Ok. Why has this changed? I mean, I love technology as much as the next guy, but if there aren’t private investors out there willing to provide funding then maybe the NAR shouldn’t step in an fund this start up with member dollars. Are any of the NAR board members technology incubator guys? What about venture capital guys with experience in taking a technology startup from soup to nuts??? I’m sure the guys from Cyberhomes are stoked. “Hey check this Bobby, we got an angel investor and get to play start-up now with other people’s money.” Also, since the exact product offerings are not set in stone, nor are any pricing models for members, what’s the deal here? Before owning the whole enchilada posed difficult problems, now, now sweat.
Outlook for the Future
Homestore has survived the shake-out among dot com start-up companies and complete turnover in its management team.
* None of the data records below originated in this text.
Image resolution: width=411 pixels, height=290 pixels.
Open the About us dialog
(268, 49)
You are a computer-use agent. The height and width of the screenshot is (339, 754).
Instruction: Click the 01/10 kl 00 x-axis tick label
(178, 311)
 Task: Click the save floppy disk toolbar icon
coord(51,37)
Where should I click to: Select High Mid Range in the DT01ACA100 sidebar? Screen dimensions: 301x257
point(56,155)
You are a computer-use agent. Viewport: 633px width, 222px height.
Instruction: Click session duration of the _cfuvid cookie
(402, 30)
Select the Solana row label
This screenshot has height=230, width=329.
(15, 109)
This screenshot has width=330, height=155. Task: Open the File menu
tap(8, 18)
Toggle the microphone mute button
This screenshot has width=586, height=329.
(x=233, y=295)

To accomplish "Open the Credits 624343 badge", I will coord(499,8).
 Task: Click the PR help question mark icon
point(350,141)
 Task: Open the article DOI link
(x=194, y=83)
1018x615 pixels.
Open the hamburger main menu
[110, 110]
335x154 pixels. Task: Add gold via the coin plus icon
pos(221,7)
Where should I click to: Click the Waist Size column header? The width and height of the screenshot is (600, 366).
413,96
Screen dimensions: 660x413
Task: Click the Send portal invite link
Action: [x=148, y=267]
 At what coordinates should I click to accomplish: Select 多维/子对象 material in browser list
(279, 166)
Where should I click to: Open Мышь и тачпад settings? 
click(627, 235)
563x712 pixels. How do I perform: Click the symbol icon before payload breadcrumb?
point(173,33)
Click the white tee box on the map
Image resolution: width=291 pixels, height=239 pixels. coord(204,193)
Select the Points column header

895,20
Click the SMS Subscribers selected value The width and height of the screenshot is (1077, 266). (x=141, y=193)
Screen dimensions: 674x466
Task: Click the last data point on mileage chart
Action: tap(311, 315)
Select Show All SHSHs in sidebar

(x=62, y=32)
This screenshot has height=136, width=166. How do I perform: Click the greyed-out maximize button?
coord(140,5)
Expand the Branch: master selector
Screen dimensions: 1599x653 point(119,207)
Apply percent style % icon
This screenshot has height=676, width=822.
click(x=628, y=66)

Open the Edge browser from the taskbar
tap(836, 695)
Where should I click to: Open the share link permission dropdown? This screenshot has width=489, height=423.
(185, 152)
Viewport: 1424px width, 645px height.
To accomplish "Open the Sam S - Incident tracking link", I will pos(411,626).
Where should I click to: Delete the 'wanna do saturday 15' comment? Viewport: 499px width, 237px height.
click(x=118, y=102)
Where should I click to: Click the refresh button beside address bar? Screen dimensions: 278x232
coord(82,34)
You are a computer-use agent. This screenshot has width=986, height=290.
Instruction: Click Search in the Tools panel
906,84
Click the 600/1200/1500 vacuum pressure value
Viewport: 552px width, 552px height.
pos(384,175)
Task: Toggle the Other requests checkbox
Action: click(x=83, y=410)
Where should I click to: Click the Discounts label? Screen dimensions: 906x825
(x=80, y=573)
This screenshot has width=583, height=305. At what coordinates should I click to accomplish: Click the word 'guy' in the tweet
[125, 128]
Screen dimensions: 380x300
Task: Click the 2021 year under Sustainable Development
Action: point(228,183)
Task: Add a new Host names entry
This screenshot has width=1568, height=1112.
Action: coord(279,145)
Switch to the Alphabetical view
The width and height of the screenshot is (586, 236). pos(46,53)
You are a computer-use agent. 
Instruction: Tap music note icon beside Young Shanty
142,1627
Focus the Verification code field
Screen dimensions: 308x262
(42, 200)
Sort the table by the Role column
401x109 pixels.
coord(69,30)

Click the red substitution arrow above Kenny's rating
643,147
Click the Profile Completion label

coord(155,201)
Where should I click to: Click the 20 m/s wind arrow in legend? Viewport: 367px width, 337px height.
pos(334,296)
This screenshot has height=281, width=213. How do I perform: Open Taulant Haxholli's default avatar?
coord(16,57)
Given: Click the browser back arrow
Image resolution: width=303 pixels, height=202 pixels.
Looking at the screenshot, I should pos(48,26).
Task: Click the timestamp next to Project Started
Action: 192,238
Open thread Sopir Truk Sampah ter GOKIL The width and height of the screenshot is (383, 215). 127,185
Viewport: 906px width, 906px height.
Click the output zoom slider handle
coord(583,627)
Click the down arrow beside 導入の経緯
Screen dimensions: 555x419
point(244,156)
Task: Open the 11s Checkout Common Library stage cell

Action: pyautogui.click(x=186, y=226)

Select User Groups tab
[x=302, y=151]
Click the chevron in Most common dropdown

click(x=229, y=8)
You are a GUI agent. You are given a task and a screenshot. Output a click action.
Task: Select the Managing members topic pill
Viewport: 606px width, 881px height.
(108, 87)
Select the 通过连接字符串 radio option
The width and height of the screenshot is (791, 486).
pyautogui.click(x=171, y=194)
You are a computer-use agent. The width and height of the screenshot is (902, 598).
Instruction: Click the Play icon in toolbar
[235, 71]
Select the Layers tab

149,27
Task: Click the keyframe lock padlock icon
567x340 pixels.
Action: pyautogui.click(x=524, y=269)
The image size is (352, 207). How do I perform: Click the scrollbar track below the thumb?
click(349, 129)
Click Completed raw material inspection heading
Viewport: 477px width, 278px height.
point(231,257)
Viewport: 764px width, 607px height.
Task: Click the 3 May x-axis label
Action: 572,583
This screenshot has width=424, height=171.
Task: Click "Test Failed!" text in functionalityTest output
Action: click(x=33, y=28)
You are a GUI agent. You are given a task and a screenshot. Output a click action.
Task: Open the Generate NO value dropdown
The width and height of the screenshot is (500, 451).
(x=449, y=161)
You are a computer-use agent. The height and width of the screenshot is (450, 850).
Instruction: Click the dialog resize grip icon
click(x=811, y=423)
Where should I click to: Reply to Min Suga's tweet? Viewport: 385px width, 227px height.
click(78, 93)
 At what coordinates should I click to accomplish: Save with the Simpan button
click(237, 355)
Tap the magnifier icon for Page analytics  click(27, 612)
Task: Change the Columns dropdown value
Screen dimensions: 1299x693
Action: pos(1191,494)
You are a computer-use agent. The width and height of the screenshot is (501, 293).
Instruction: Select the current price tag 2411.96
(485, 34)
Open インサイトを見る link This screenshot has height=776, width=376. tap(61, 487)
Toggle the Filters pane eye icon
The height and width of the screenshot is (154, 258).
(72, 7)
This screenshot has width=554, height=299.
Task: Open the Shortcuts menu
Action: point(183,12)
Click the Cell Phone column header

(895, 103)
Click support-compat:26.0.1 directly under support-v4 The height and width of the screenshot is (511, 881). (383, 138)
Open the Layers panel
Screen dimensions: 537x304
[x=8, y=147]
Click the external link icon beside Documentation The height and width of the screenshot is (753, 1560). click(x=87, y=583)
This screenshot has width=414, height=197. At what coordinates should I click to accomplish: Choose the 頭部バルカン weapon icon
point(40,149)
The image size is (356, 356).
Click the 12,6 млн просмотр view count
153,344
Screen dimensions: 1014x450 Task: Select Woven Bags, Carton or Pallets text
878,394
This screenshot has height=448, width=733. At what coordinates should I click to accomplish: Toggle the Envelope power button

It has undergone major cost-cutting and restructuring to adjust to changing business realities. Certainly, its relationship with NAR has helped see it through challenging times and REALTOR.com has never lost its lead in the real estate space.The two organizations have continued their relationship essentially unchanged because they both benefit. Homestore has access to the best brand in real estate and NAR has a vehicle to provide its members a strong presence on the Internet without incurring the cost or risk of operating REALTOR.com itself. Time and trials have tested the formula, and now it’s poised for new growth, profitability and service to REALTORS®, shareholders and consumers alike.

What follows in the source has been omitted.